### TASK
From the line that contains "The width and height of the screenshot is (928, 662)." to the last line of the entries, set down each line exactly as written, both ends included, with nothing else.

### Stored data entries
====

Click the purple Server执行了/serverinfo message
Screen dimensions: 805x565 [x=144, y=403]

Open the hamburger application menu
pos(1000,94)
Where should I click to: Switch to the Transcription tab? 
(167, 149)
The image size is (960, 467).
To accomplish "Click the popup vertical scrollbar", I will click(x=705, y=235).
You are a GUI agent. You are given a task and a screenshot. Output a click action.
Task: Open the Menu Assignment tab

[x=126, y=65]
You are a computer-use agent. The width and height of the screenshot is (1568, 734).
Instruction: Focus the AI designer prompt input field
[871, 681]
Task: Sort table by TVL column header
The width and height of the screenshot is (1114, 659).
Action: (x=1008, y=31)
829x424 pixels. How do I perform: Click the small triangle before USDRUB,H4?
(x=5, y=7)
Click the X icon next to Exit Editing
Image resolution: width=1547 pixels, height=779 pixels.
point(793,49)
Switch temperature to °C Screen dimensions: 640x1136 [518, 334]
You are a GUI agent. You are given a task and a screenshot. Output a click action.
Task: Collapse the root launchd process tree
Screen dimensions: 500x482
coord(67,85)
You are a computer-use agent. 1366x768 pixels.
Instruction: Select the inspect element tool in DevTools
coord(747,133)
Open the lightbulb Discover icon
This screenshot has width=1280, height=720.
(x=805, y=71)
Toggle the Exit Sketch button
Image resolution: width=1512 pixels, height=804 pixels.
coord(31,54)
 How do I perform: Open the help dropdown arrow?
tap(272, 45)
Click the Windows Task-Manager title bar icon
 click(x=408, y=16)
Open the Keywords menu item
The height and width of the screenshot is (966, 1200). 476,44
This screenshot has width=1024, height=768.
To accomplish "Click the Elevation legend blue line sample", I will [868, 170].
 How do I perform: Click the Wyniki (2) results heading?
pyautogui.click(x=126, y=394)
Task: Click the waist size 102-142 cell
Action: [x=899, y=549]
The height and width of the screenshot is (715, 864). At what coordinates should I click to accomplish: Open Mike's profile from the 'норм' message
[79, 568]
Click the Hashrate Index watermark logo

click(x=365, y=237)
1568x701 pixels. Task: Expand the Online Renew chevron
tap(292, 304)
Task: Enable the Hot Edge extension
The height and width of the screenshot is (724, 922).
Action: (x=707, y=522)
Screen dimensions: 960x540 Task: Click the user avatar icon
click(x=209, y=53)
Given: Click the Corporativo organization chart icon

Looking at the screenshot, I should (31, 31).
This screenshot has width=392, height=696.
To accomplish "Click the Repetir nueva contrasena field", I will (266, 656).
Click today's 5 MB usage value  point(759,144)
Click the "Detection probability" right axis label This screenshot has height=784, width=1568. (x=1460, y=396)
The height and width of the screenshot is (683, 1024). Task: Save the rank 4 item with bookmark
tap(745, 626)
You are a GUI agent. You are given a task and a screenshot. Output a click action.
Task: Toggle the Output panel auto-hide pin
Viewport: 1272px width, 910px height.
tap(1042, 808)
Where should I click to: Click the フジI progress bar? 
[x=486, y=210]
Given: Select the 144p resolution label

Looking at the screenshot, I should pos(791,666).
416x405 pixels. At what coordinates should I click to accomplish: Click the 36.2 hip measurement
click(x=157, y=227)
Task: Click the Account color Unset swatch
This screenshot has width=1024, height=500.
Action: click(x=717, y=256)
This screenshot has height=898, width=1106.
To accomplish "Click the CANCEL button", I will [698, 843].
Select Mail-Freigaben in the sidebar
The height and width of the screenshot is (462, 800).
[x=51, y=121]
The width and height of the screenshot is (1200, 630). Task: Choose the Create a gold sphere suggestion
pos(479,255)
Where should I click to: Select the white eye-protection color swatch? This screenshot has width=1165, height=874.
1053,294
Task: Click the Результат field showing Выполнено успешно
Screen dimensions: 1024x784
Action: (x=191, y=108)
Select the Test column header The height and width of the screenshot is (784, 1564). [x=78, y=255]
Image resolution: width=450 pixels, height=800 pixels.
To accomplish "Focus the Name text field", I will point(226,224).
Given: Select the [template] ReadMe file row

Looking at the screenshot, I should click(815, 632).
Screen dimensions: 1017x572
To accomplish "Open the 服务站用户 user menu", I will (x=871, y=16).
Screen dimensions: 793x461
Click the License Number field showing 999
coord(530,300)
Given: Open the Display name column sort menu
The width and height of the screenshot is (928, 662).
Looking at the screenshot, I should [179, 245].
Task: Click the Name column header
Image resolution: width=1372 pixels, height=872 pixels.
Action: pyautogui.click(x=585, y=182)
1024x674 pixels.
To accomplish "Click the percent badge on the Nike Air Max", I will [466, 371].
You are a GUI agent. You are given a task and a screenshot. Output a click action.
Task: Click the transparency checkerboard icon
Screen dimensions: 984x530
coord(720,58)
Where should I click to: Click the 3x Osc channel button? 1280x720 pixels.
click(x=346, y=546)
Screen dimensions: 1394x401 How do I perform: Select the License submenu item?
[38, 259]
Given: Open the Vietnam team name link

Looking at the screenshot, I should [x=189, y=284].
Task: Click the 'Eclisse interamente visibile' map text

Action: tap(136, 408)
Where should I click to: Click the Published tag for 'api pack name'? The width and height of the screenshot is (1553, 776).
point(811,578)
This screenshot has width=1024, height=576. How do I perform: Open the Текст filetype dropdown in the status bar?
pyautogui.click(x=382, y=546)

====

### RESPONSE FOR THIS EXERCISE
The width and height of the screenshot is (928, 662).
Looking at the screenshot, I should [179, 245].
Task: Click the Name column header
Image resolution: width=1372 pixels, height=872 pixels.
Action: pyautogui.click(x=585, y=182)
1024x674 pixels.
To accomplish "Click the percent badge on the Nike Air Max", I will [466, 371].
You are a GUI agent. You are given a task and a screenshot. Output a click action.
Task: Click the transparency checkerboard icon
Screen dimensions: 984x530
coord(720,58)
Where should I click to: Click the 3x Osc channel button? 1280x720 pixels.
click(x=346, y=546)
Screen dimensions: 1394x401 How do I perform: Select the License submenu item?
[38, 259]
Given: Open the Vietnam team name link

Looking at the screenshot, I should [x=189, y=284].
Task: Click the 'Eclisse interamente visibile' map text

Action: tap(136, 408)
Where should I click to: Click the Published tag for 'api pack name'? The width and height of the screenshot is (1553, 776).
point(811,578)
This screenshot has width=1024, height=576. How do I perform: Open the Текст filetype dropdown in the status bar?
pyautogui.click(x=382, y=546)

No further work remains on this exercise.